The government races ahead by announcing guidelines for new solar projects, with 3,000 MW worth of solar energy already opened up to stakeholders
In a short span of time, India’s Ministry of New and Renewable Energy has released another set of draft guidelines for developing grid-connected solar PV power projects with a total capacity of 2,000 MW. These projects will be commissioned under Jawaharlal Nehru National Solar Mission (JNNSM), Batch-III-Tranche-I “State Specific VGF Scheme”. The ministry has invited stakeholders to send their comments and feedback related to the guidelines by February 10, 2015.
These projects will be set up in solar parks of various states. The ministry has offered a fixed tariff of Rs 5.43 per unit generated initially, with an escalation of Rs 0.05 per unit for the next 20 years, adding up to a tariff of Rs 6.43 per unit at the end of the 21st year after signing the power purchase agreement.
Experimenting with VGF
VGF is Viability Gap Funding, a capital subsidy offered to project developers to bridge the gap between the project cost dictated by the prevailing electricity rate and the price quoted by a developer. This financing mechanism was also used in Phase I when projects with a total capacity of 750 MW were awarded in March 2014.

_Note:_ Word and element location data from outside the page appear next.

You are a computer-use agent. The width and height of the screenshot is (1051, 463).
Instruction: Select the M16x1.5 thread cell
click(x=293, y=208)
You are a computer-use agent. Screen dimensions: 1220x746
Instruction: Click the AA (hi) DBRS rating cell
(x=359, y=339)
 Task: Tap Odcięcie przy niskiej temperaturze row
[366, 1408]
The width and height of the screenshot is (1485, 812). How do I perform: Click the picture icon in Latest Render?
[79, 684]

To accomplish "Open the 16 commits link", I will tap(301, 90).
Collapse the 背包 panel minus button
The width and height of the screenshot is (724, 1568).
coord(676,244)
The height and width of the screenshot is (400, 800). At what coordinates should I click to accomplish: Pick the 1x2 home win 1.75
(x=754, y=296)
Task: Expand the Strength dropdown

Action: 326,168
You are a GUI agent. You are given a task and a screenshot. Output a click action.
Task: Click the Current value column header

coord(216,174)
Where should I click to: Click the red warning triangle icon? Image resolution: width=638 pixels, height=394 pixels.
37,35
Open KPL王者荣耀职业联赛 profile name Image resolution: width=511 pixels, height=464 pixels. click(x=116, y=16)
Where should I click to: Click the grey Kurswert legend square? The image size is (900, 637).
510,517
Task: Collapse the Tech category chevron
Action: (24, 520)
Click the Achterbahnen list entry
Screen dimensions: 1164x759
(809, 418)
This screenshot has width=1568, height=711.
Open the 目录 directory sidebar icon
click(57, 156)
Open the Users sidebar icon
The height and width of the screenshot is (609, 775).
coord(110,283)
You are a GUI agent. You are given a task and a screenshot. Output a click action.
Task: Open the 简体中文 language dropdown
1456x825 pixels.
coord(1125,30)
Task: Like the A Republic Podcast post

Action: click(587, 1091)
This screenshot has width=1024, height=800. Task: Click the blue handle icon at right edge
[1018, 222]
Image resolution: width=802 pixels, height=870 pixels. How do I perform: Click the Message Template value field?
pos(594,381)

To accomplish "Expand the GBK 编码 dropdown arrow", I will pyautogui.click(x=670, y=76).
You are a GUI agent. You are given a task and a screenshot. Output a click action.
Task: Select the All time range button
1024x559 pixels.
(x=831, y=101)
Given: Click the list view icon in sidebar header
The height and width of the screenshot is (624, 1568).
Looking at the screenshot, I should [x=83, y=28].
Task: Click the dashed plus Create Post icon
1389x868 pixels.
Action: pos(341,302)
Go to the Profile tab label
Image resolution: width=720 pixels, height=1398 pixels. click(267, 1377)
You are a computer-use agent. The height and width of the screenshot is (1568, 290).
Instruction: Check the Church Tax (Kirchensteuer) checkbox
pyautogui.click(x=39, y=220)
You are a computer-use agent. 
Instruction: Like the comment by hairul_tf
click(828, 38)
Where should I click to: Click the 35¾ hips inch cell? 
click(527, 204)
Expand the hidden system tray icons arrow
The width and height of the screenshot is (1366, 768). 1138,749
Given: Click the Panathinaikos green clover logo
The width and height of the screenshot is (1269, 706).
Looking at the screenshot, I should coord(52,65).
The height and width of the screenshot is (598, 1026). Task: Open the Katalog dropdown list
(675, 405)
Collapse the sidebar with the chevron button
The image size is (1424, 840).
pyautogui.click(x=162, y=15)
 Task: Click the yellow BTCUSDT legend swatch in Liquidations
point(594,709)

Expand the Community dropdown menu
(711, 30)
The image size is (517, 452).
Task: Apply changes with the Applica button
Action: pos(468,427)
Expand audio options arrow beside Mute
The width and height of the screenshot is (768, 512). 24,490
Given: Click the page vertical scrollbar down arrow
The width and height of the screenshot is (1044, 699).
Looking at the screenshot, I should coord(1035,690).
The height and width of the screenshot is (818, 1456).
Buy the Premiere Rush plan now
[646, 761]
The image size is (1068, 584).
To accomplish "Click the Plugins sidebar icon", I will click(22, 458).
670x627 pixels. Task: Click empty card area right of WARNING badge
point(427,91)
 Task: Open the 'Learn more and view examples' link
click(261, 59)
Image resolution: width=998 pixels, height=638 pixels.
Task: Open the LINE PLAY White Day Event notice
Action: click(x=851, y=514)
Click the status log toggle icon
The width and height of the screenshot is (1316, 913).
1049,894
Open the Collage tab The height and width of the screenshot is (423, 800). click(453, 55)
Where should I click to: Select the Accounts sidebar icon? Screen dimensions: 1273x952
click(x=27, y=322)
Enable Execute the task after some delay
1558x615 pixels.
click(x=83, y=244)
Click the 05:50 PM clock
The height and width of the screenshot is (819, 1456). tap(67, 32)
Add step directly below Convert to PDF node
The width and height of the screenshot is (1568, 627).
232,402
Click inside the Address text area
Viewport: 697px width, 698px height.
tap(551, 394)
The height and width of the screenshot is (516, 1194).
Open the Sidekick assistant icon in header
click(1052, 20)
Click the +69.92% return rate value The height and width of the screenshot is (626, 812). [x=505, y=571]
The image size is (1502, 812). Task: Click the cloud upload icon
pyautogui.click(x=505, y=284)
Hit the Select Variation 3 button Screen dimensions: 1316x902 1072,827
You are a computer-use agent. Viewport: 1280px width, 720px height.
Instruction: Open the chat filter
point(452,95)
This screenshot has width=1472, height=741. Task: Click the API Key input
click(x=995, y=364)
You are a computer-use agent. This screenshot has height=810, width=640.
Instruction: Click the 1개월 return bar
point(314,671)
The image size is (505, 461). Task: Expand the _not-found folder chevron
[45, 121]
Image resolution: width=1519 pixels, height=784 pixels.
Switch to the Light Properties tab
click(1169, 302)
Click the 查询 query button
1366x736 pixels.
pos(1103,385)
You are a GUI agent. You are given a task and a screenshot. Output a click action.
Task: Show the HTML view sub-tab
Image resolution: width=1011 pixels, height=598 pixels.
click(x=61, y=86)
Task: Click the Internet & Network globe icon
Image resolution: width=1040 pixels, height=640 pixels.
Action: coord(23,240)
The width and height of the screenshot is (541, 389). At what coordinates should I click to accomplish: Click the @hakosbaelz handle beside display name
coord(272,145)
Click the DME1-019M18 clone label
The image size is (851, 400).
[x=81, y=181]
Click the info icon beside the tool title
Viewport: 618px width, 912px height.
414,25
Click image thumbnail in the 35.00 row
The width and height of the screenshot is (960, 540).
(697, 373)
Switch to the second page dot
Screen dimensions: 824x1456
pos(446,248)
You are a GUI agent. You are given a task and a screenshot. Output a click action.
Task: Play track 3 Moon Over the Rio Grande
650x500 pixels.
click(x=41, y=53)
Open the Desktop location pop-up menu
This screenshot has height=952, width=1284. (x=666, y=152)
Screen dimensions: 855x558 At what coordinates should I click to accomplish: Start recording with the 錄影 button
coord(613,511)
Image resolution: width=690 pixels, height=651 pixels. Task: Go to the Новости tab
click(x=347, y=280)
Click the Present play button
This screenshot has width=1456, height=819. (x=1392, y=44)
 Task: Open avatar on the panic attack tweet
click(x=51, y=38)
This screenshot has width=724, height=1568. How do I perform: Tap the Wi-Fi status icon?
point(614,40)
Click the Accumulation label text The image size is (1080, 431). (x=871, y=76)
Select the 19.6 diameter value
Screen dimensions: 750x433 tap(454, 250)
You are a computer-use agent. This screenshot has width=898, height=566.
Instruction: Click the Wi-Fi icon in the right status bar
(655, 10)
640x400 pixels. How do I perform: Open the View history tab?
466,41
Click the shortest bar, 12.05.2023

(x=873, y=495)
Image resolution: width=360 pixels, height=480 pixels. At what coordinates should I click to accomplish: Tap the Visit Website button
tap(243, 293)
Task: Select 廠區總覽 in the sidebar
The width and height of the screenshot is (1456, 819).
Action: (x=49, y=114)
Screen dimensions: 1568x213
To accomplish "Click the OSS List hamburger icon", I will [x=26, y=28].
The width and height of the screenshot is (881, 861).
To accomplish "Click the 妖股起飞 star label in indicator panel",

Under VGF, the capital cost of one MW is less than half of the capital cost of solar PV declared by the Central Electricity Regulatory Commission (CREC) in 2014-15. For the last phase of projects, the ministry bore a total cost of Rs 1,198 crore for 750 MW, at Rs 1.07 crore per MW for “open” category and Rs 2.13 crore per MW for “DCR” or “domestic content requirement” category. The projects are scheduled to be commissioned by April 2015.
Challenges of expansion
Under Batch-III of Phase-II JNNSM, the ministry has envisaged adding 7,000 MW of solar PV capacity in various tranches as follows:
2,000 MW from 2015-16 to 2016-17
1,250 MW from 2016-17 to 2017-18
1,250 MW from 2017-18 to 2018-19
1,250 MW from 2018-19 to 2019-20
1,250 MW from 2019-20 to 2020-21
The Centre has already announced guidelines for 5,000 MW in a span of one month in 2015, including 3,000 MW under the “State Specific Bundling Scheme”. While these announcements bring momentum to the renewable energy industry, experts are worried that hasty development may result in substandard development.
The National Clean Energy Fund (NCEF) finances the VGF. But Rs 1,500 crore were diverted from the fund towards cleaning the Ganga, reducing the corpus available for development of the renewable energy sector. In addition, while the Modi government had assured that no subsidies would be available to private developers, the VGF does offer subsidy to them. Also, only 250 MW of the 2,000 MW are under DCR. This leaves unanswered the question as to why NCEF is not being used to develop manufacturing facilities and research and development within the country.